Extract provided ▸
━━━━━━━━
What’s IOI? Innovative Online Industries. You know, the corporation from Ready Player One. If you haven’t read it, get the Audible version read by Wil Wheaton. It’s excellent. Don’t watch the movie of the same name; or more exactly, don’t watch the movie of the same name and expect to see the story from the book. The movie contains an entirely different narrative, with different characters and different FX sequences. The plot for the book would have been far less exciting on screen, and would have made for a much longer film. As far as video stimulation goes, the movie has excellent FX sequences, they just aren’t plot points that occur in the book. At all.

How do I know that Amazon is the corporation from Ready Player One? Well, for one thing, that cage looks like something that IOI would think was OK for workers to spend the majority of their lives in. For another, the links to the book and the movie both go to Amazon. I could point other places, but they’ll all be owned by Amazon eventually.

The Wife and I watched the film a few weeks back. I had never read the book at the time, she had read the book. We set the viewing up on purpose as a test to see who enjoyed the movie more. I’m pretty sure I won that contest. I had nothing to compare it to and so had no expectations for it to fulfill. She spent the first thirty minutes of the movie just trying to figure out where in the book the scriptwriter started the narrative at, because it certainly wasn’t anywhere in the first half of the book in spite of the fact that the first scenes have him living in the stacks, which is only in the first part of the book.

Having watched the movie I then fell asleep to Wil Wheaton’s voice in my ear for the next week or so, describing the world of Ready Player One. A world that is either a post-apocalyptic hellscape or a capitalist paradise depending on your point of view going into the book. In any case, as usual, the Hollywood version has cardboard cutouts for villains and the novel has pretty well-fleshed characters that you can believe exist somewhere. Neither tale is free of flaws, but both have their own moments of entertainment value.

Just understand that, when I envision the giant robot battle for capitalist dominance of the globe, I will now picture Jeff Bezos inside the Mechagodzilla.
━━━━━━━━
[Part of a data file]

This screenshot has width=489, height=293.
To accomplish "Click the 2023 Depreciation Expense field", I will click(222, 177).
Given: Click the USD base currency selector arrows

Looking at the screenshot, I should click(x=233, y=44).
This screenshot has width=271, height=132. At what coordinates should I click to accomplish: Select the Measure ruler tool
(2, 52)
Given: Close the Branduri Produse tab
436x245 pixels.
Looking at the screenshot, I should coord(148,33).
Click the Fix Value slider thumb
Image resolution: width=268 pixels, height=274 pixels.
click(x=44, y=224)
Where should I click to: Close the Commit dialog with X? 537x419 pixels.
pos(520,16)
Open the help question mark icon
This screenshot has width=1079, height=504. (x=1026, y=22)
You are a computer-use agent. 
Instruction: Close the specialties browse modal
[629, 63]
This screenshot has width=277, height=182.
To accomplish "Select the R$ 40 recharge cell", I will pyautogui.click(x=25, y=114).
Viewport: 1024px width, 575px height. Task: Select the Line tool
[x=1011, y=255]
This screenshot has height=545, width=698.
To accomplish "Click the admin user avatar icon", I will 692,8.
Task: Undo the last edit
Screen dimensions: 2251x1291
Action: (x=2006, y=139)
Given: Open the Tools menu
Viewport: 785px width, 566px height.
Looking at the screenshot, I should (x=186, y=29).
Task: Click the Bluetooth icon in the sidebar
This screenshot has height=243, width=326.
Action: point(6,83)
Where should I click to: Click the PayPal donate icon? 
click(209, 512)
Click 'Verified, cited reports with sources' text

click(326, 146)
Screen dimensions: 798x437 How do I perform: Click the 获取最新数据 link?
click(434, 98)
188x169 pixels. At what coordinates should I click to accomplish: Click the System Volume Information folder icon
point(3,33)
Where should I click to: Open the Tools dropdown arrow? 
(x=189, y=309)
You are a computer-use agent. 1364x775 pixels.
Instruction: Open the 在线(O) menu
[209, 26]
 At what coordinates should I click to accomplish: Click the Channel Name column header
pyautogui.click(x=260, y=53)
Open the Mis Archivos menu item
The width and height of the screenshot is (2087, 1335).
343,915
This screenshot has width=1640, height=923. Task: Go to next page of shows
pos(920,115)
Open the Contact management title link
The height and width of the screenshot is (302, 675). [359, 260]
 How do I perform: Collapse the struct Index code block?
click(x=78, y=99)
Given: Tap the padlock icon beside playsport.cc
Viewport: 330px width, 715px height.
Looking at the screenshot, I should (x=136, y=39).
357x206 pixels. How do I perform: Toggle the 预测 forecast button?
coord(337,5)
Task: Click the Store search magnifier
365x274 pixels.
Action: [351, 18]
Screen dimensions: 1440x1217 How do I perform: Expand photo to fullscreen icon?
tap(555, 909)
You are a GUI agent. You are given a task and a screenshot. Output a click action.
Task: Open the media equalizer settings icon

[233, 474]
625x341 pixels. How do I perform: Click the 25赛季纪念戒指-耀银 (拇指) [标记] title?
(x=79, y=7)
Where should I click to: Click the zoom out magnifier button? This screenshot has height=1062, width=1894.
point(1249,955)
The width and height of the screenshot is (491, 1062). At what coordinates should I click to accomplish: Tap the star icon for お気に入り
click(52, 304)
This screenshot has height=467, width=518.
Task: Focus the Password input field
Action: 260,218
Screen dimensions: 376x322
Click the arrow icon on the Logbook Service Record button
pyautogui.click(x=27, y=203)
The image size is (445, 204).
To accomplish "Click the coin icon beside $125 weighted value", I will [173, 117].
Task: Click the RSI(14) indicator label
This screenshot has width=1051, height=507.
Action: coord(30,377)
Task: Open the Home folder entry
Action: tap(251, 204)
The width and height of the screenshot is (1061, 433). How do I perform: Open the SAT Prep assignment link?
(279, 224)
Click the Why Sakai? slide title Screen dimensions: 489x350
━━━━━━━━
Written tasks ▸
[A] Please condense the paragraph beginning "The Wife and I watched the film" from the extract about Ready Player One into a short bulleted list that keeps its main facts.
[B] According to the extract about Ready Player One, what does IOI stand for?

Results ▸
[A]
- The writer and the Wife watched the film a few weeks earlier.
- She had read the book; the writer had not.
- They set up the viewing as a test of who would enjoy the movie more, and the writer believes they won, having no expectations to fulfill.
- She spent the first thirty minutes trying to work out where in the book the script began.
- It clearly wasn't in the book's first half, even though the opening scenes show him living in the stacks, which occur only in the first part of the book.

[B] Innovative Online Industries.